He instilled in her the love for a trade that was practically his life, to which he dedicated everything because he didn’t mind missing social or family events. Victor always put journalism first, even if it later weighed heavily on his personal relationships.
He shared some of his keys to covering police news with Xany: being self-demanding, researching, seeking an artistic angle in photos, blocking out feelings so that pain wouldn’t affect as much, and never – never – stopping to take notes.
He hardly used the recorder. He always carried notebooks. He said, «You have to pay attention and write down the important points.»
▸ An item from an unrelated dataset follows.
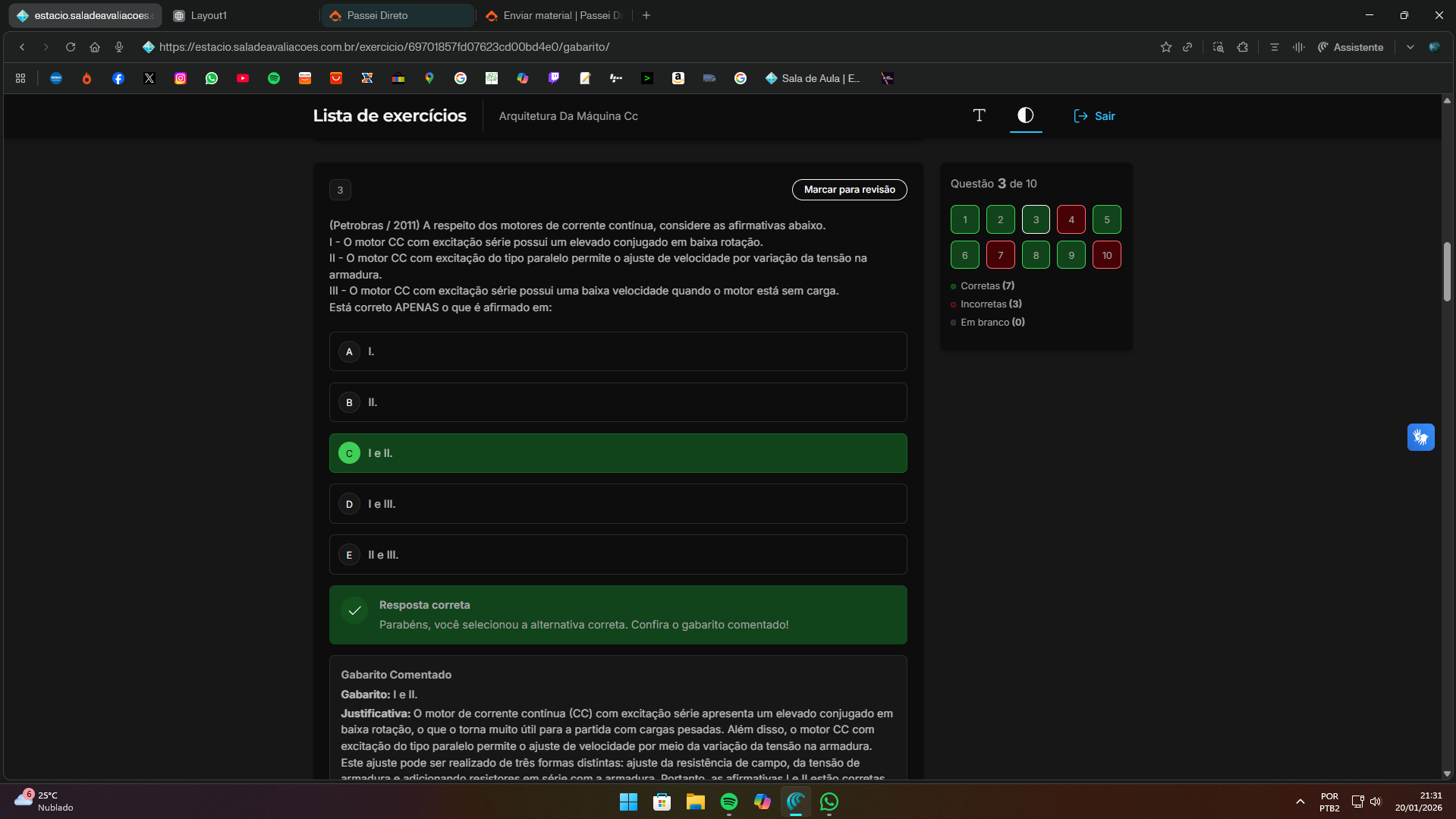Switch to the Passei Direto tab
Screen dimensions: 1456x819
(397, 15)
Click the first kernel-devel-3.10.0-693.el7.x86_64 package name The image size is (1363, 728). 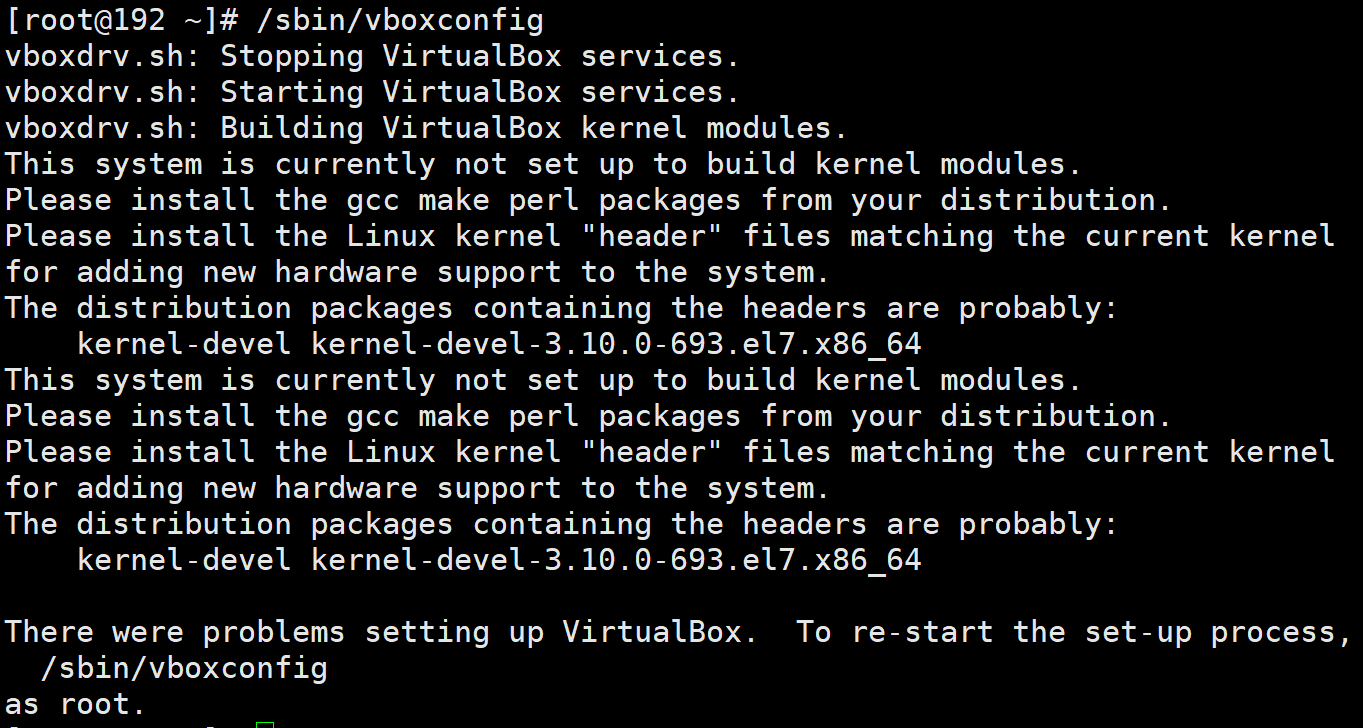(616, 344)
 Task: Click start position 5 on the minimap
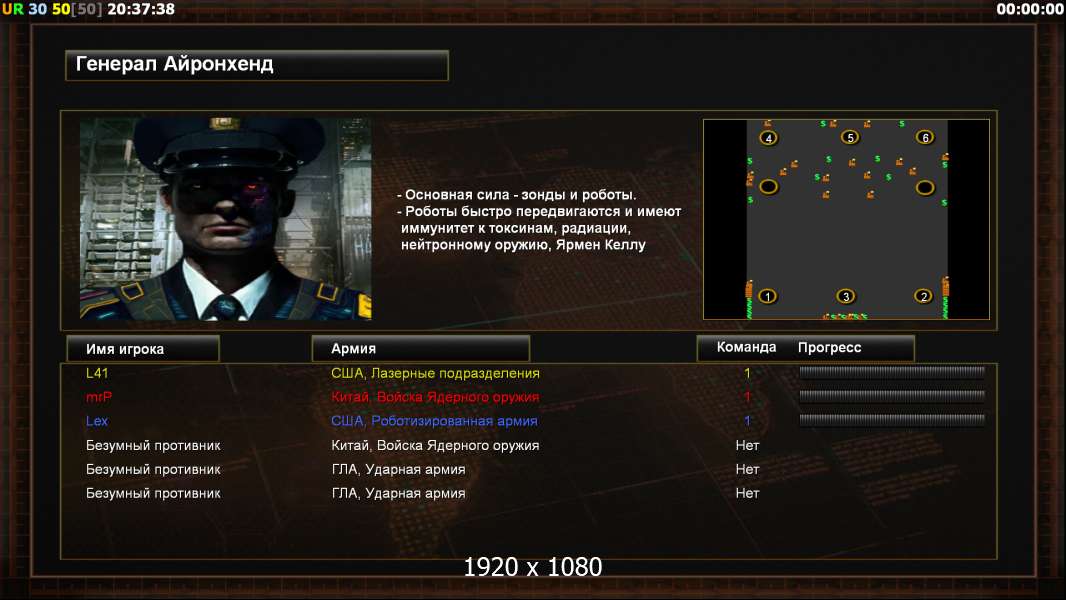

Victor started covering lifestyle, then sports, and politics. Crime news was his fourth choice, but the real hook that caught him forever and what he liked, so much, that he became a key source, a reporter who set the standard in crime reporting, says journalist Noé Zavaleta.
In 25 years of career, Victor had to navigate technological changes: when he started, they worked with film, then computers and the internet. In a quarter of a century of experience, he was editor of the Police section of the Milenio newspaper in Xalapa and a contributor to AZ Diario. Previously, he worked at El Martinense, El Diario de Xalapa, and El Sol de Córdoba. In 2008, along with a group of colleagues, he founded the website Reporterospoliciacos.com, which was a great success.
His colleagues called him «El Gavilán,» his friends «Pachi.»
He was born and raised in the state capital. He was orphaned at the age of 8 when his mother passed away.
He wrote poetry published in Estela Cultural of El Diario de Xalapa, signing with the pseudonyms Chino and Sad Andeola. He liked the work of Jaime Sabines, the Mafalda comics by cartoonist Quino, and escaping to watch movies. He drew charcoal portraits and also painted. In the arts, he rested, traveled, did everything that the busy life of a daily reporter did not allow.
He enjoyed looking at the moon, especially in October. He took photos and accumulated a large collection of moon photos.
His favorite foods were meats and seafood, especially oysters. For a while, he worked as a waiter at a restaurant in Tlapacoyan because journalism was not enough to support the family. In the morning, he delivered news on the radio, in the afternoon, he waited tables.
He tried to play the guitar but it didn’t work out for him. His ex-wife, Alma Elia, and their two children, Jonathan and Xany, remember him with love.
He had a grandson he didn’t get to meet. Like him, his name is Victor.

Rubén Espinosa Becerril
Remembered as politicized, rebellious, with a strong social conscience: that’s how they recall Rubén. He was one of those reporters who was also an activist, a mode of practicing journalism that discomforted quite a few people (including colleagues).
Rubencillo is what those who spent more time with him called him. They mention him with sadness. Some remember that he lived with very little money, but if there was someone with him, he would share a taco or whatever he had. Others say that sometimes he didn’t have money to eat, but he went out of his way to feed his dog, Cosmos. That he liked to smoke and drink coffee. That he opened his house to them, shared photos, helped denounce injustices.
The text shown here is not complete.